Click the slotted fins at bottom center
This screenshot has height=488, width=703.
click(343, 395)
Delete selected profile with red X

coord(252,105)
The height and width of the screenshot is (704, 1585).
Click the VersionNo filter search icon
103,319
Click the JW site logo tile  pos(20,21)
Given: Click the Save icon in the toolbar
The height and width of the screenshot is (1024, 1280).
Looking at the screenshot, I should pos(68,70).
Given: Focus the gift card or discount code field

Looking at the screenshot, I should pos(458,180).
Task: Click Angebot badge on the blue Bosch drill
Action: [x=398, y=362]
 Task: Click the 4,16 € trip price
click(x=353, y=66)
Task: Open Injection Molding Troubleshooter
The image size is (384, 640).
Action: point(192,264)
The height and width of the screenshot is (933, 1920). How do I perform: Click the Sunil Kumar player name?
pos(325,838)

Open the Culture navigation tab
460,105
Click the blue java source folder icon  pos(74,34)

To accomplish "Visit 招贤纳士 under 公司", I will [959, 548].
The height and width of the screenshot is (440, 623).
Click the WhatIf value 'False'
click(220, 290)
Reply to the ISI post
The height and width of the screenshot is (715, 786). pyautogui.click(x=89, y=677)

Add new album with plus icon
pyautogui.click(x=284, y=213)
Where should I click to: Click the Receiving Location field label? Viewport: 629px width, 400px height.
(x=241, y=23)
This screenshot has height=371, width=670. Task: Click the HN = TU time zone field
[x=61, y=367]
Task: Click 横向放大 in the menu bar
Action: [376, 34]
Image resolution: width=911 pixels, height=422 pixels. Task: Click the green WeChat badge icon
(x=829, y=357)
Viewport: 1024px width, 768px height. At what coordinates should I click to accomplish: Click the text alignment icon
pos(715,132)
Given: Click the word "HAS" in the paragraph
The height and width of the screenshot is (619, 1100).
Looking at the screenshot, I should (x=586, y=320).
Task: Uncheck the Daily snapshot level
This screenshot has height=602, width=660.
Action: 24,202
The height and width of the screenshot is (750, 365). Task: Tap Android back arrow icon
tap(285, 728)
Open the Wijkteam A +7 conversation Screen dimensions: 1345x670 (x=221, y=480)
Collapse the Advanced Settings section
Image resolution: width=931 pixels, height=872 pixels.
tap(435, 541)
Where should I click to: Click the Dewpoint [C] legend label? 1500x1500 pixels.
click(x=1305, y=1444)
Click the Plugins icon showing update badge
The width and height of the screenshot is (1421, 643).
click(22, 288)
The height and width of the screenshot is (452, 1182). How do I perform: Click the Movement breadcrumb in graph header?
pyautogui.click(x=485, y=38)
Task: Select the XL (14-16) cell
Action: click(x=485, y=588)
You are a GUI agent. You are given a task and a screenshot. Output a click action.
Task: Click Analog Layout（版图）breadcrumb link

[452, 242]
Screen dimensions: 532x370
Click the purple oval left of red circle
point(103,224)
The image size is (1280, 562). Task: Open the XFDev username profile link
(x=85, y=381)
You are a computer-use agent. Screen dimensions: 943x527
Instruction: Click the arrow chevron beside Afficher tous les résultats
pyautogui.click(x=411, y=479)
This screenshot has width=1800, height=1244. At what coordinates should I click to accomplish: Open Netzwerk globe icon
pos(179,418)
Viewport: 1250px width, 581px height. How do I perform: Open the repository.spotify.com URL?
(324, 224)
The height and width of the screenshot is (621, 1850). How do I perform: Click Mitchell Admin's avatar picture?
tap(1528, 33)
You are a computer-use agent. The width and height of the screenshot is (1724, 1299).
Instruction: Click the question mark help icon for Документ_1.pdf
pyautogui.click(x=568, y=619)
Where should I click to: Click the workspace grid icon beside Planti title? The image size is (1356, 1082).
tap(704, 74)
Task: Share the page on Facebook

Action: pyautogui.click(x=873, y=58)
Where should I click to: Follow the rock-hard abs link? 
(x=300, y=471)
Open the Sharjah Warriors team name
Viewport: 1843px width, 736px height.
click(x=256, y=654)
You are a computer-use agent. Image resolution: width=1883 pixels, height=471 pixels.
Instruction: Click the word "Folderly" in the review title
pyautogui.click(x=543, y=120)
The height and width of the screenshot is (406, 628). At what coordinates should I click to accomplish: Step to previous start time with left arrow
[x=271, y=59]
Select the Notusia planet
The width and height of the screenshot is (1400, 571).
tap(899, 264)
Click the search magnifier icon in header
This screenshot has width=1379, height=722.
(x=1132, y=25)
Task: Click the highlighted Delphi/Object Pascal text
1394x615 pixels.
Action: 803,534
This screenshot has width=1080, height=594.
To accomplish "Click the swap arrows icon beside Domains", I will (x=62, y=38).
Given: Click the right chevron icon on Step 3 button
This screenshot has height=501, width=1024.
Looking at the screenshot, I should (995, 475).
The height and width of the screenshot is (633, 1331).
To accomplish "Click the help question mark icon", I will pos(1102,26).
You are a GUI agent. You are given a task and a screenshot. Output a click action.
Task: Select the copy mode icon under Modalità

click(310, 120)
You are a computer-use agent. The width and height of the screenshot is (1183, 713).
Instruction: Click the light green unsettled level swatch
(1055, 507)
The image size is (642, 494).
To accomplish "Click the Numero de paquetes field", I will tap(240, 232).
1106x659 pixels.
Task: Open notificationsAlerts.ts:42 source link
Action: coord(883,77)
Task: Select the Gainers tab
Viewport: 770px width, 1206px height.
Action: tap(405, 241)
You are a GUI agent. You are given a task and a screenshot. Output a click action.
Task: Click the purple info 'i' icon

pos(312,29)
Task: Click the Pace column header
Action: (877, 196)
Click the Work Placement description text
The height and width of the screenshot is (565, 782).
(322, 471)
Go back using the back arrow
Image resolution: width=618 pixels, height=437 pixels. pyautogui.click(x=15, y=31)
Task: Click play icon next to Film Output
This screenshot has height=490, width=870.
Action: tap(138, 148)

Exercise instructions: Everything starting at the line containing "The height and width of the screenshot is (621, 1850)." and ending at the line containing "You are a computer-use agent. Image" in the records above should be repeated exactly, and only that.

Solved problem:
The height and width of the screenshot is (621, 1850). How do I perform: Click Mitchell Admin's avatar picture?
tap(1528, 33)
You are a computer-use agent. The width and height of the screenshot is (1724, 1299).
Instruction: Click the question mark help icon for Документ_1.pdf
pyautogui.click(x=568, y=619)
Where should I click to: Click the workspace grid icon beside Planti title? The image size is (1356, 1082).
tap(704, 74)
Task: Share the page on Facebook

Action: pyautogui.click(x=873, y=58)
Where should I click to: Follow the rock-hard abs link? 
(x=300, y=471)
Open the Sharjah Warriors team name
Viewport: 1843px width, 736px height.
click(x=256, y=654)
You are a computer-use agent. Image resolution: width=1883 pixels, height=471 pixels.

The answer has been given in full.